I'll start with the rig... Defender model ( parts upgraded or added) :
> Swapped out the HH 21t TM Sport for a HH 27t TM Sport Motor. Hoping that for pulling around approx 7lbs this will provide a little more umph. Also went with ProTek 4mm gold bullets to make changing motors quicker and easier when/ if necessary.
> Finally swapped out the oem XL5 for a HW1080. Honestly the XL5 never gave me a lick of trouble and it's been thru a lot of hot nasty and stressful conditions... never glitched or threw smoke even on the hottest Texas summer days. Just wanted to up the game with some more programming options and reliability. Running it to the rx with a Gear Head 3" extension.
> Installed a fan over the new motor as well. Plugs into a JST connector direct from battery using a homemade dual JST battery connector. I've had the fan a while. Picked it up on Amazon few years back for my Slash but going to use it on this tow rig for now.


> Rear springs- I swapped out the original firm green springs on the GTS shocks to extra firm blue #8045 springs. Also replaced the 30wt oil with an Associated 70wt to keep on the objective of stiffening the rear end. Very firm feel back there now and I think it's where it needs to be. We'll see.

I also pulled apart the diffs to inspect and add some heavy duty grease. Gears looked good and running smooth and bearings felt nice so this was a quick job... no need to tear down.

> Got a sort of freebie too I guess. Had an aluminum HR rear frame mount on hand for years that I never used but gonna use it now to assure that the rails maintain minimum tweak. Stock plastic braces were fine but again... already had the HR brace so might as well use it.
> The rear bumper ( KYX or some cheap aluminum Amazon offering) that I installed on the D110 long time ago ( lightweight, good fit and finish, impressive departure angle, and body protection) has a receiver hitch and was originally accommodating a D-ring shackle that I've since removed and instead installed an aluminum drop trailer hitch ( ball head/ hitch cup style although if this fails I may look at another option... pintle maybe? ). There's some small parts with this ball style and possibly some potential weak spots so we'll see. Looks pretty legit though.. scale appearance for the most part.

Aesthetics:
> I've added a lot of accessories to this Defender body over the years but figured I'd add a few more things to further personalize it.
> Headlights- Finally got around to removing the stock decals in favor of actual LEDs and simulated/ faux marker lights. Not much to account for here but all lights are still non-functioning... just that they look more scale and lifelike now. I also used chrome tape to simulate buckets around the LED headlights.

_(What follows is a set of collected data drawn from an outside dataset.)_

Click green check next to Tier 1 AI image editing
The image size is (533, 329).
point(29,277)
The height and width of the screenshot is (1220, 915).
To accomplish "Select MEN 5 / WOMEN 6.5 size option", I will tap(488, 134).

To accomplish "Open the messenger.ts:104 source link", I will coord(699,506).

> Door hinges- I've had these forever, never installed. But I never had all the tiny screws needed to install. So I instead used some double-sided tape and to simulate the bolts that would mount the hinges in real life, I stole some button-head sewing pins from my wife. Painted them black and after the hinges were mounted, used a tiny drill bit to drill out the body behind the holes in the hinges. Then it was a matter of inserting the "bolts" and securing them from the inside. To do that I cut-out little foam blocks and used some E6000. Worked like a charm and the hinges as well as the faux-bolts are very secure and look legit.

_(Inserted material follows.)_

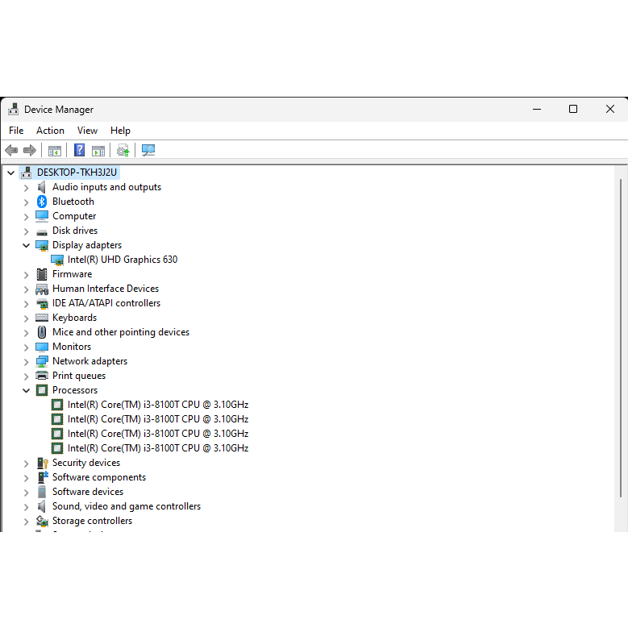Viewport: 628px width, 628px height.
Task: Collapse the DESKTOP-TKH3J2U root node
Action: (10, 173)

> After installing the hinges, I decided to add a strip of 3M Safety Step material to mimic rocker protection along the sides of the rig under the door sills. Only thing that I did to the adhesive backed tape material was to sand it down a bit for a more rhino-lined/ line-x appearance. I did this on my SCX24 and it came out good so figured I'd do it here as well. Only thing I don't care for is how quickly you can dull a carpet blade on this stuff but no matter. Came out well and adds some more texture and three dimensional aesthetic fwiw.

> The rear of the rig was a wreck after I had tried installing a ladder a few years ago that wound up splitting the rear pass side straight up. So I had some thin scale-size diamond plate and decided to make two reinforcing mounting plates/ panels to mount the ladder to. Used small scale screws and dbl-sided tape to attach those with nuts on the inside... tiny nuts/ much tedious lol. The two largest screws that attach the ladder are secured with [lock]nuts through a strip of styrene backed with E6000. The whole thing is now solid as can be although during the process of installing the diamond plate and securing with nuts on the inside, I unfortunately tightened a little too much and caused some additional spider cracks. Not really an issue as that entire drive-side rear is now stiff as all get out but sucks nonetheless. Fortunately the hairline spider cracks aren't too visible and hopefully there won't be any additional cracking from here on out.
*** I'll note here that the reason for the ladder was to try to fill out the rear of the vehicle because it just always looked so bare with lack of accessories. I also like adding things to accentuate the whole 3D appearance of the rig and exterior aesthetic features. And the other reason for the ladder was because of the cargo rack. I always thought it looked dumb to have a cargo rack with no way to access it lol.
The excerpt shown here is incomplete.